■つながる思い
素敵だなあと思って買った品物。その品物の製造から販売までの過程で、「人権が侵害」されていたら、どう思いますか。
セクハラやパワハラなど、企業活動において発生する様々な「人権問題」。こうした問題への対応は、時として企業の価値に大きな影響を与えます。2020年、政府が「『ビジネスと人権』に関する行動計画(2020-2025)」を策定。その後の2022年には、企業における人権尊重の取組を後押しするため、「責任あるサプライチェーン等における人権尊重のためのガイドライン」を整備しています。

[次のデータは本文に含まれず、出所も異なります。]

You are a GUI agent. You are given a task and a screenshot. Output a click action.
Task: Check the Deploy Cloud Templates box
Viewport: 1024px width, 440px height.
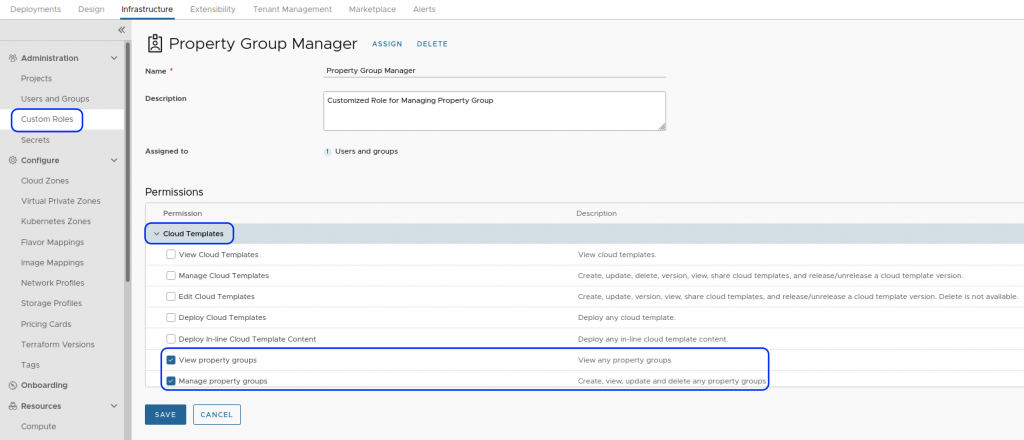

サプライチェーンとは、商品や製品が消費者の手元に届くまでの(1)材料調達(2)製造(3)輸送・配送(4)販売(5)消費といった一連の流れのことです。この流れの中で、実際に起こった(または起こり得る)人権問題として、(1)材料生産現場の児童労働のリスク(2)製造現場における外国人労働者への差別(3)トラック運転手の長時間労働(4)販売店の労働環境の悪化、商品広告の差別的表現(5)消費者の健康や安全に対する配慮不足などが挙げられます。
企業はこの流れを重視し、自社事業に関わる全ての労働者(正社員だけでなく、契約社員やアルバイト・パート社員等を含む)の人権はもちろんのこと、取引先の労働者、さらには顧客・消費者までの全ての人権を尊重しなければなりません。自社外で起こる人権問題を把握し、それを解決することは容易ではありませんが、自社の社員が顧客・消費者や取引先の社員に対して差別的な対応を行う、また工場建設のために住民に立ち退きを強制するなどの問題が発生しないよう、「自社における人権啓発と教育」を徹底し、それを「連鎖」させる行動が求められています。
人権を尊重する社会の構築には、行政や地域における行動に加え、企業の実践力が不可欠です。企業が持つ「価値」を知り、その価値を応援していくことで、社会の好循環が生まれるはずです。